How many times have we seen those words in the window of a local store, or on a banner hung high overhead where everyone passing by can see it?

Telling people that a business is under new management both rein­forces that something was wrong before, and suggests that things will be much, much better-now that the “new management” is here!

Selling a Golf Club…

I’m not talking about selling your Big Bertha driver on e-bay – it’s not that kind of “club” I’m talking about here.

Rather, I’m referring to the recent sale of the TPC (Tournament Players Club) Wakefield location here in North Carolina to a new owner.

I don’t play golf much – I’m very bad at it, and if I have four hours to kill on a weekend I’d much rather be on my bicycle. But I know enough to understand that the TPC name carries some weight because the brand is owned and operated by the PGA (Professional Golfers’ Association) – the same people who put on the PGA Championship and other major events in the United States.

This particular location also includes a tennis complex, large pool area, and a fitness room. In fact, for many years, we belonged to the club with a Sports Club membership, but finally left in frustration because of the unprofessional way in which the tennis program was being operated.
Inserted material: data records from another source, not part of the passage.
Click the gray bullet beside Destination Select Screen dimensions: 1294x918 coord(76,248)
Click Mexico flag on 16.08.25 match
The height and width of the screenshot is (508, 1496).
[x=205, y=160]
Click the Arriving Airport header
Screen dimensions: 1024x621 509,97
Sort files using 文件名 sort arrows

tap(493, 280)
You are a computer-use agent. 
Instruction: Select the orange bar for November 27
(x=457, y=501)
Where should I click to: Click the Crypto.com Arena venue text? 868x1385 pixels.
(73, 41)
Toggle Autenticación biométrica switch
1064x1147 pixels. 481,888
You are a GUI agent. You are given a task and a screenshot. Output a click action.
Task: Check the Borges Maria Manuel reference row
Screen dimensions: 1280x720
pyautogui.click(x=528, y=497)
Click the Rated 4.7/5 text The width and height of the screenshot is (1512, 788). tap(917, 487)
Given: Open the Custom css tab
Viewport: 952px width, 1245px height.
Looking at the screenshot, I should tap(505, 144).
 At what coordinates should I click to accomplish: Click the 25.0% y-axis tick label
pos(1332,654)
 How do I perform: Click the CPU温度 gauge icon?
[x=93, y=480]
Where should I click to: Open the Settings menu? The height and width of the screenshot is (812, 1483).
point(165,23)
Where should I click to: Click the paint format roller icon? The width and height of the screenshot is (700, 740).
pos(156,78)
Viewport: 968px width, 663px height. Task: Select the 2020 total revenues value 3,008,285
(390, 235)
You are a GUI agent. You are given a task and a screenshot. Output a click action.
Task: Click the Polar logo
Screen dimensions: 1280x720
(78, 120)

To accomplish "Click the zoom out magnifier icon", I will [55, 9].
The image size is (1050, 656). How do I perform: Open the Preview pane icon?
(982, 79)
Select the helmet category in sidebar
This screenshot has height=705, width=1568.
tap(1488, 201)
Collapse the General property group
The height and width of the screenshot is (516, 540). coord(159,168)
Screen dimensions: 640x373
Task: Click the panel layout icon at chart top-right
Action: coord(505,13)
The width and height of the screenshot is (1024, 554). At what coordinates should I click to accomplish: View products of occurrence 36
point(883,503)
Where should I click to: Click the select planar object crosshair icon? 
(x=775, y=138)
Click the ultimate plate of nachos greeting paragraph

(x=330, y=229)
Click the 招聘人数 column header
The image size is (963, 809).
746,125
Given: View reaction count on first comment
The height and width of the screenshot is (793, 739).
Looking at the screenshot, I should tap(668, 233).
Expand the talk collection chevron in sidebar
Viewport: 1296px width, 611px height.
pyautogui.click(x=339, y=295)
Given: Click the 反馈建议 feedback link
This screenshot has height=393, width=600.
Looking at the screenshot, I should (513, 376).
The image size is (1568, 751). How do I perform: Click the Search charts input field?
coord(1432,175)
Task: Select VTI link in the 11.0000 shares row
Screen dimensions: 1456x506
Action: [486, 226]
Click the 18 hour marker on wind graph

So when we heard that the club was being sold, naturally, we ex­pected to hear something from the new management.

You’re Charging Me for What?!

Apparently, the first thing the new owner did was to invite all cur­rent members to a special welcome event where he would unveil all of his plans for improving the golf experience at the club.

Didn’t mention anything about the other facilities or programs- just golf.

The kicker was that members had to pay $15.00 per person to attend this event-even though most members had already paid a healthy five-figure initiation fee to become members originally and had monthly dues and food and beverage minimums to meet each month!

So How Do I Know All This?

Good question-because the new owner didn’t reach out in any way, shape, or form to previous mem­bers, or even to the rest of the large community who have never been members in the past.

In fact, our good friend Liz told us about this when she stopped over for a glass of wine last night.

And the only reason I’m men­tioning Liz at all is because she’s responsible for this story.

I was working on the newsletter yesterday when she stopped by, and said, “Boy do I have a story for you to write about!”

She then proceeded to tell me about the details of the sale, the party (and its related fee), and the fact that the new owner had ignored literally hundreds of potential members in making this grand announcement.

Liz then explained to me how she would have done it:

First, I wouldn’t have charged the existing members anything to attend. Instead, I’d have let them come for free, but ask them to in­vite all of their friends to come.

The friends would have had to pay $15 each, but there would be more than enough in food and drinks to make that a great deal.

Then the new owner could make an offer to all the non-members-a really incredible offer that they’d have to take advantage of that night or it would go away.

I was really impressed by this for several reasons.

First, she was paying attention! We sometimes talk about business and marketing strategies with our friends, and Liz had grasped every­thing we said on the topic.

Second, she implicitly recognized that the three most valuable leads are, in order, current custom­ers, referrals, and previous customers.

And finally, she recognized that timing is everything, and that the new owner should have taken full advantage of the leverage and goodwill he could generate with this massive event.